Meurtries dans leur chair et dans leur âme par une
gigantesque machine qui cultive l'immobilisme, les populations sont
réduites à l’oisiveté et à l’état de spectateurs passifs. Ayant perdu
tout stimulant, toute vigueur et toute notion de valeur, elles
s’adonnent à des dérivatifs tels que la beuverie, le sexe et la drogue,
des pratiques encouragées et considérées ici comme normales. Ce qui
permet d’affaiblir l’engagement citoyen déjà malmené par cette vie
malsaine.
Et dans cette désintégration et cette dégringolade progressives, les
challengers politiques lèvent à peine la tête dans le camp du pouvoir
pour donner le change. La désillusion continue de s’installer. En face,
les sources de contestation se sont peu à peu dissipées, laissant en
place une opposition alimentaire mue par le goût du lucre et prêt à
bondir au premier appel à la ripaille. Tous les leaders ou presque se
sont plus ou moins mouillés. Les opposants s’observent, chacun voulant
neutraliser l’autre pour être calife à la place du calife. Tous se
refusent ainsi de s’entendre sur une stratégie commune et à couronner un
éventuel successeur. C’est pourquoi, rien n’est fait pour accélérer la
chute de ce chef impopulaire malgré ses scores staliniens obtenus aux
forceps. Bien au contraire, la présence de Biya au fauteuil est un gage
pour certains d’entre eux de s’en mettre plein les poches.
A ce jour, aucune perspective de changement et d’évolution politique ne se dessine. L’opposition corrompue est très fortement partie prenante à l’effondrement du vaillant peuple camerounais. Les citoyens se détournent de la chose politique, dégoûtés, qu’ils sont par ces leaders plus prompts à passer à la caisse qu’à trouver des solutions à leur quotidien, annihilant ainsi toute possibilité d’alternance politique.
Pendant ce temps, le chômage croît sans discontinuité au fil des jours. L’insécurité augmente sous toutes ses formes, sans que personne ne puisse stopper cette verrue qui pose de graves problèmes dans la vie de tous les jours. Les pauvres deviennent de plus en plus pauvres et, en nombre croissant, et les riches de plus en plus riches.

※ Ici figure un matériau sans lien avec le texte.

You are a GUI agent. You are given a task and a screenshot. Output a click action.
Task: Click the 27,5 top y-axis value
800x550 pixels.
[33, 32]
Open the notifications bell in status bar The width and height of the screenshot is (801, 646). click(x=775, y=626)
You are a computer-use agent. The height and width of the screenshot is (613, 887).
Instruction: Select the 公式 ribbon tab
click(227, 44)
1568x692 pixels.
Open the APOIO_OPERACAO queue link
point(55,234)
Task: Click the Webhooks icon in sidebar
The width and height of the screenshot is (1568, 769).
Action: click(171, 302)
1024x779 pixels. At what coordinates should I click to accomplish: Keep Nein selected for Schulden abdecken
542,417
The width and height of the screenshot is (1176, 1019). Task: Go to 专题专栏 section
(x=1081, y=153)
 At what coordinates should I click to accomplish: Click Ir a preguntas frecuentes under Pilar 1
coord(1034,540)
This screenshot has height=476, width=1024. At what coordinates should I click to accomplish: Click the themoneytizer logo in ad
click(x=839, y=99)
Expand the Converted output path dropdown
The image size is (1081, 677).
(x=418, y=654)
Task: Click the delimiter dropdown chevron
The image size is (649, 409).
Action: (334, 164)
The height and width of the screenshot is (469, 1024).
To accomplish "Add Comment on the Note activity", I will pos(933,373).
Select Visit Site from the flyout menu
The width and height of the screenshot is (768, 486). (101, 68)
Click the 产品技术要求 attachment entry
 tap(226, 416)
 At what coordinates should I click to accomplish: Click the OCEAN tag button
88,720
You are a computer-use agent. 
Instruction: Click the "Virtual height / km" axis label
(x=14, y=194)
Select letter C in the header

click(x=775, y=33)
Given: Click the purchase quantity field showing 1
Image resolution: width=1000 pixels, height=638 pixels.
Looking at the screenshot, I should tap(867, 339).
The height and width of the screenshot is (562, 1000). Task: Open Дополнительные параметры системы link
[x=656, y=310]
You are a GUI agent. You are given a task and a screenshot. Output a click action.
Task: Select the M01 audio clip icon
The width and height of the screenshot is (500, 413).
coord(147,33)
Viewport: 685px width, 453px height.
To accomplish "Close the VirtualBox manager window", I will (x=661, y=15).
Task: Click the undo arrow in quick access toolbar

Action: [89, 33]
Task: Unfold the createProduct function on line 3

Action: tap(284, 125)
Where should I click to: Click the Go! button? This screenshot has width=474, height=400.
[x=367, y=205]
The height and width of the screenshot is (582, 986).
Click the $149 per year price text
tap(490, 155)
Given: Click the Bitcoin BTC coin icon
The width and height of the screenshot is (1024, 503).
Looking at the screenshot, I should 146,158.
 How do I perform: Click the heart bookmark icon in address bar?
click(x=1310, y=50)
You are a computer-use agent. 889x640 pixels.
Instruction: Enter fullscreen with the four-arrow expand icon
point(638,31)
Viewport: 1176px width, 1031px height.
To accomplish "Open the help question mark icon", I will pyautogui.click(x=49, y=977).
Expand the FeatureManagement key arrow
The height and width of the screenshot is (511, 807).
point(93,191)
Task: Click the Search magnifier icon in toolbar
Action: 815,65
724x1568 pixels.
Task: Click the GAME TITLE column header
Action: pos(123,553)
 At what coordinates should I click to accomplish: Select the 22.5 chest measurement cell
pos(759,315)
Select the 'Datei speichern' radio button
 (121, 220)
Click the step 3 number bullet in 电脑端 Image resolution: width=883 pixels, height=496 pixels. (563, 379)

La postérité retiendra que les méthodes peu orthodoxes utilisées par « L’homme Lion » pour rester indéfiniment au pouvoir ont consisté en une série de décisions retentissantes par leurs tonalités partiales et partisanes, mettant en péril la cohésion du pays et renforçant la souffrance du peuple opposée à l’irresponsabilité, la médiocrité et la gabegie de ses dirigeants. Une fois de plus, le Cameroun loupe l’occasion de se renouveler, de donner naissance à un leadership cohérent et à clarifier sa situation politique avec la mise en place de ce Sénat consensuel. L’histoire retiendra sûrement que, tel un héros maudit de la tragédie grecque, Paul Biya fut le pire choix de notre pays à un moment crucial de son évolution.